* **What is expected**
Copy the data word for word, from the line containing "Describe the element" through the line containing "at that location.", leaving out any pictures.

* **Entries shown**
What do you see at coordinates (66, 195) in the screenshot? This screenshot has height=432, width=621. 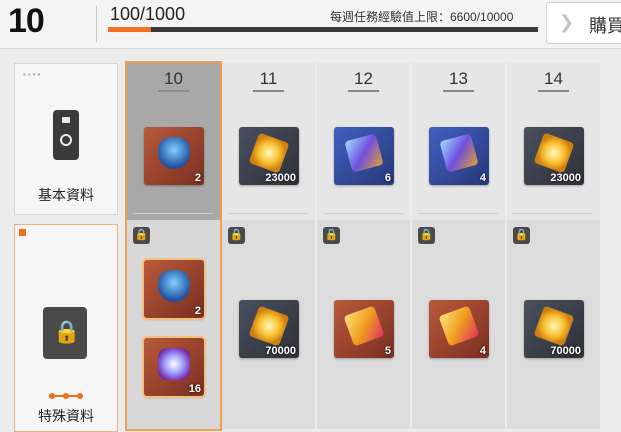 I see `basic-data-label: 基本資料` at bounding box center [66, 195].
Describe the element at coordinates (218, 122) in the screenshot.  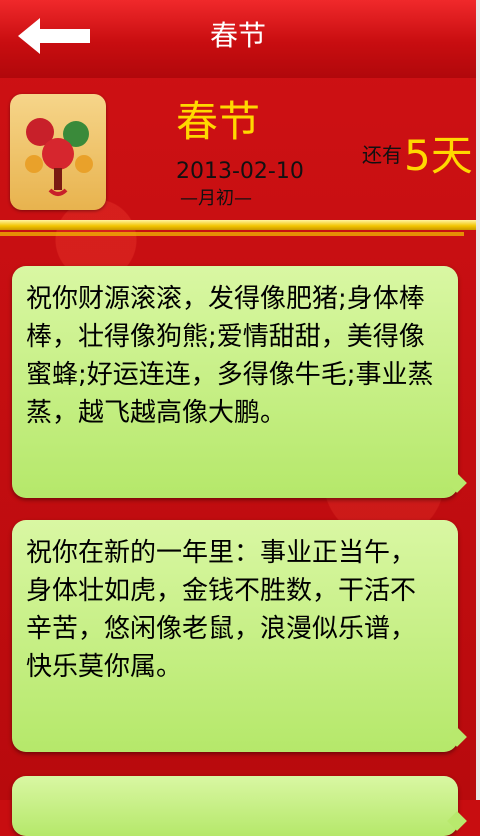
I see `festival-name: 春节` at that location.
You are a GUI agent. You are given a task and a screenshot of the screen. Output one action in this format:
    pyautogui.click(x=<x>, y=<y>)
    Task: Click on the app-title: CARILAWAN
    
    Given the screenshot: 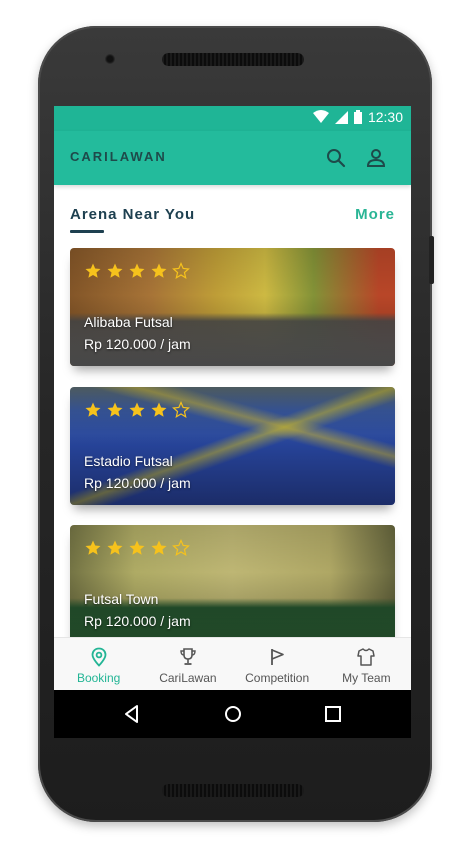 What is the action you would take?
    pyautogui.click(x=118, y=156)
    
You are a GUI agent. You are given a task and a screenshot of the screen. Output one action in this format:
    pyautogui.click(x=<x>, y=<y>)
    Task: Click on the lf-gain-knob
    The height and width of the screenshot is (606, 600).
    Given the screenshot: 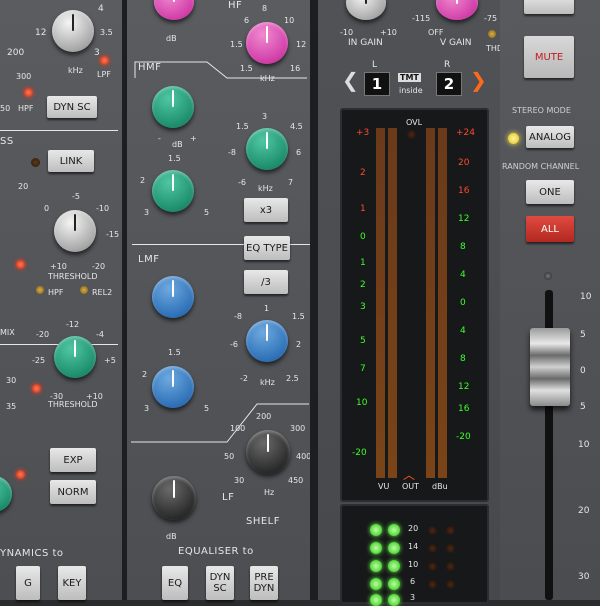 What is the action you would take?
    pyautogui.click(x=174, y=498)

* **Finished task**
Describe the element at coordinates (218, 122) in the screenshot.  
I see `festival-name: 春节` at that location.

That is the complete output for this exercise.